Bringing the underutilized land under cultivation. Management of wastelands. Maintenance of village commons. Decentralized land management system. Panchayat Raj institutions to manage the village lands. Rethinking on land legislations
Answer:
Land problems in India continue to attract equal attention from policy-makers and academics. The renewed interest in land issues stems from the perceived impact of liberalization and opening up the economy. Tenancy, land ceiling and land administration are being revisited with a new perspective. Among the issues under renewed focus, legalizing tenancy, revising the ceiling limits, quality of land, meeting the challenge of miniscule holdings that are a consequence of marginalization and land administration are dominating the debate. This paper looks at these issues. It sets a background to the emergence of land policy in India from pre-Independence and, after tracing it through various phases, maps out the impacts and emerging challenges. After an analysis of the development of land policy over various planning periods, the issues at stake during the 1990s are reviewed. Finally a case is made for a new land-policy framework that includes reforms to the maintenance of land records, deals with concealed tenancy and non-viable land holdings, and the problem of land quality. These issues have assumed greater importance in the current economic transition in rural areas.
Explanation:
Land policy in India has been a major topic of government policy discussions since the time prior to Independence from British rule. The peasants of the country strongly backed the independence movement and the "Land to the Tiller" policy of the Congress Party because of the prevailing agrarian conditions. The agrarian structure during British administration emerged with a strong historical background (Baden Powel, 1974; Dutt, 1976; Appu, 1996). The land-revenue system implemented by Todar Mal during Akbar's regime can be traced as the possible beginning of systematic efforts to manage the land. This method incorporated measurement, classification and fixation of rent as its main components. Under the various pre- British regimes, land revenues collected by the state confirmed its right to land produce, and that it was the sole owner of the land. British rulers took a cue from this system and allowed the existence of noncultivating intermediaries. The existence of these parasitic intermediaries served as an economic instrument to extract high revenues (Dutt, 1947) as well as sustaining the political hold on the country. Thus at the time of Independence the agrarian structure was characterized by parasitic, rent-seeking intermediaries, different land revenue and ownership systems across regions, small numbers of land holders holding a large share of the land, a high density of tenant cultivators, many of whom had insecure tenancy, and exploitative production relations (Appu, 1996).

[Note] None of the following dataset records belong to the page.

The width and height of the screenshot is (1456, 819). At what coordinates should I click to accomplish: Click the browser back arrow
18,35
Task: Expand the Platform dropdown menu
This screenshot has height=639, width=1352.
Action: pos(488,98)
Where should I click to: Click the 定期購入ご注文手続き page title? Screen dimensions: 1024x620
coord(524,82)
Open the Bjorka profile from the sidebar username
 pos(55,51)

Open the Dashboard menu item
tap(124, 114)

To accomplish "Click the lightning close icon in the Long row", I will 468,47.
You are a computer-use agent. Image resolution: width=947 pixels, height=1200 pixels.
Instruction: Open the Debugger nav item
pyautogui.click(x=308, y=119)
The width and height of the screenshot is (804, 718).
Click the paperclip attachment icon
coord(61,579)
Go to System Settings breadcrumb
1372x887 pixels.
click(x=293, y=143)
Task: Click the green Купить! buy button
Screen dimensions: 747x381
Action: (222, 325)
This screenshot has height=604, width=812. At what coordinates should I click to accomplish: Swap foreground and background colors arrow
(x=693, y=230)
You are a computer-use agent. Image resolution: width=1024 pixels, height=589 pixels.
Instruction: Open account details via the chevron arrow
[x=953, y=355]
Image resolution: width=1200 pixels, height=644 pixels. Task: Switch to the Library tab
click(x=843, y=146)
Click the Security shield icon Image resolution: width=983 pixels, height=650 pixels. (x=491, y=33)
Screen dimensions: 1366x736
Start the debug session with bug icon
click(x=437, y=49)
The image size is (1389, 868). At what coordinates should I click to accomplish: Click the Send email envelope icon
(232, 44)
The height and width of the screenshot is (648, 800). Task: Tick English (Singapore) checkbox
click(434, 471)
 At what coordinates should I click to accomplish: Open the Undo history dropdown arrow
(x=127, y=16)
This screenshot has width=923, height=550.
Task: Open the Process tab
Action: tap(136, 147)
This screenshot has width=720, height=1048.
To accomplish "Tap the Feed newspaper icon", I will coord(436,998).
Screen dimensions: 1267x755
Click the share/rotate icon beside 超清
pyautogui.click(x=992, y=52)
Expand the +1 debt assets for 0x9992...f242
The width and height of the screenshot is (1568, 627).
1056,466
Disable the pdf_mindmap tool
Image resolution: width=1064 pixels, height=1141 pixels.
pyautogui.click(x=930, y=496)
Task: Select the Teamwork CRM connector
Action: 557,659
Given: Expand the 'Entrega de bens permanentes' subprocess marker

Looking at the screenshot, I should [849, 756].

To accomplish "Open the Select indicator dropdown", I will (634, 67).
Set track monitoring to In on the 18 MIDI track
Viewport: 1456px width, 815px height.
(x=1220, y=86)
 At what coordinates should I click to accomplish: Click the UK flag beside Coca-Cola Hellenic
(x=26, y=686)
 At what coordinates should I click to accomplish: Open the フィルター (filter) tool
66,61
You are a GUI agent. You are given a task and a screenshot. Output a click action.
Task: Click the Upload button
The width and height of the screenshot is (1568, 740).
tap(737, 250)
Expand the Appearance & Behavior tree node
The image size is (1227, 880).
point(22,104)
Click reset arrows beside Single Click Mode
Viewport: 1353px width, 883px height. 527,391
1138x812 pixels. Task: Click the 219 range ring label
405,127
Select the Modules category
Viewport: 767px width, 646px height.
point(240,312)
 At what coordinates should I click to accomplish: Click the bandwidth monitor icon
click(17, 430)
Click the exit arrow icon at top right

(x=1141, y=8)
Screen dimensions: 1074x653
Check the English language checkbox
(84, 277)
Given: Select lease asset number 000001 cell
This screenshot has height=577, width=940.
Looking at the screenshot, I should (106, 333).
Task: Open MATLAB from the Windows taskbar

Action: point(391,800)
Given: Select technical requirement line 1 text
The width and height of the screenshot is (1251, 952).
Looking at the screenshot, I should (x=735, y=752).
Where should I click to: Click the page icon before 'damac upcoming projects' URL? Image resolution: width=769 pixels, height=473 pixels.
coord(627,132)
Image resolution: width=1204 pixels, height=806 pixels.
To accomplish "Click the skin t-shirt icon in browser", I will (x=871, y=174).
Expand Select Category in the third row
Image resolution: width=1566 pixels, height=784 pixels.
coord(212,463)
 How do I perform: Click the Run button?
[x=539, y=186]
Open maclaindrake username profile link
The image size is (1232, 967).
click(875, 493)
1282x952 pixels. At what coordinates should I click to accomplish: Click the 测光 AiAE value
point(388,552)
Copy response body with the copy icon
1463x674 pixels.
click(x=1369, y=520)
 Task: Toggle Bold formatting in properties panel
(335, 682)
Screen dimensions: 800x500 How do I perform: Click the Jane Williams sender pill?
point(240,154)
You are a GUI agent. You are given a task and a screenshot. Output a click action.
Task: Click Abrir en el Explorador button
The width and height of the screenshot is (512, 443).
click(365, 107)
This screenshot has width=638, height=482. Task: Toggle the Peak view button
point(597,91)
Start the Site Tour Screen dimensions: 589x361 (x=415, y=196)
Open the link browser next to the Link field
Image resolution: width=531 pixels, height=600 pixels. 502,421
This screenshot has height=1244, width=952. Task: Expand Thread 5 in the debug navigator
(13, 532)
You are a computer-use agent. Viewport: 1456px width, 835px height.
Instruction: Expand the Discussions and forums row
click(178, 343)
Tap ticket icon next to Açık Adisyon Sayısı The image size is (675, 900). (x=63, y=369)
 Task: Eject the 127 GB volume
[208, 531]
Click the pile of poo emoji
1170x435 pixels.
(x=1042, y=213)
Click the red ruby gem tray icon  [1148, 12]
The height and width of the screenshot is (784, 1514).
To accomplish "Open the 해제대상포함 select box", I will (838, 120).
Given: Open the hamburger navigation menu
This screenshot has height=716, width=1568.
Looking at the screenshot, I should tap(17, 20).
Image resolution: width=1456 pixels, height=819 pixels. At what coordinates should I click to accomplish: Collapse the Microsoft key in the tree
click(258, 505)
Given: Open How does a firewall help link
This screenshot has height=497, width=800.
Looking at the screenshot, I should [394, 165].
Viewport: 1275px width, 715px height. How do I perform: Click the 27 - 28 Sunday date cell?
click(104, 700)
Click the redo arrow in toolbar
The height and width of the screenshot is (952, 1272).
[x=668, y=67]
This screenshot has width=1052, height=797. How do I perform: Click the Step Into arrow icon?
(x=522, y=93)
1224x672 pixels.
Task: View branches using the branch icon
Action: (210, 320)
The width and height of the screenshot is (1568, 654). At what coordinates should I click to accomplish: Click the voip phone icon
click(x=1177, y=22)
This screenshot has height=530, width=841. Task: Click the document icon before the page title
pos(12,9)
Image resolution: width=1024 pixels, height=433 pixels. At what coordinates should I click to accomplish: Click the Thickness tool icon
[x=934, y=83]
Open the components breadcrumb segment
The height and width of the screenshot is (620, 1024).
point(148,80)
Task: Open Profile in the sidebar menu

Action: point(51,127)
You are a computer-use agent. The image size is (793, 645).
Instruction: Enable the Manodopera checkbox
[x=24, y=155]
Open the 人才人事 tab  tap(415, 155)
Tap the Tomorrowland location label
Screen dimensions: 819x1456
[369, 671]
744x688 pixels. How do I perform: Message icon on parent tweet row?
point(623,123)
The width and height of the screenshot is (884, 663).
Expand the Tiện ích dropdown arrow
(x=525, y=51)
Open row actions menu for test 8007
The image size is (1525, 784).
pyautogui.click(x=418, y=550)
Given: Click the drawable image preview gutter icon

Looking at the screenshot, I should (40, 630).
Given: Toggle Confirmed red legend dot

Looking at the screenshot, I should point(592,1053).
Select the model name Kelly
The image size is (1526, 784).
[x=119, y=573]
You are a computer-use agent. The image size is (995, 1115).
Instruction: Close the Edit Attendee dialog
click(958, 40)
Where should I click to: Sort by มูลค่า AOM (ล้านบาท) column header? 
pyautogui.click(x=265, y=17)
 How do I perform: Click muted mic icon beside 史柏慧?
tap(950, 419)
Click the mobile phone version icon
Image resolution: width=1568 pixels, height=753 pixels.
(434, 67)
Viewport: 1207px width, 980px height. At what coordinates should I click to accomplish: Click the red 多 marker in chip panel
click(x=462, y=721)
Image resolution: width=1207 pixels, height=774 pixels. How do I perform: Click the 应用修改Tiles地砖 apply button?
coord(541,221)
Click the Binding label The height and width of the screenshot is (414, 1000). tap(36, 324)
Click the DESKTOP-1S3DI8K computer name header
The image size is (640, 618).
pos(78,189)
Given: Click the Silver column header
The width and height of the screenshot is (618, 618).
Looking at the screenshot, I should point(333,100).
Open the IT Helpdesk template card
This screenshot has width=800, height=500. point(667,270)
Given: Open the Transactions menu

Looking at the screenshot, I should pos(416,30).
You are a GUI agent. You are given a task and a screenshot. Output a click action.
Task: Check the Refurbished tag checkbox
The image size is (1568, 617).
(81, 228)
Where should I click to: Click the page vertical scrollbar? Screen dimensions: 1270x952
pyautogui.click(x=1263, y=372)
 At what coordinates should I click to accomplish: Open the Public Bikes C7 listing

Immediately after Independence a Committee, under the Chairmanship of the late Shri J. C. Kumarappa (a senior Congress leader), was appointed to look into the problem of land. The Kumarappa Committee's report recommended comprehensive agrarian reform measures. India's land policy in the decades immediately following its independence was dominated by legislative efforts to address the problems identified by the Kumarappa Committee (NCA, 1976; Joshi, 1987). A substantial volume of legislation was adopted, much of it flawed and little of it seriously implemented.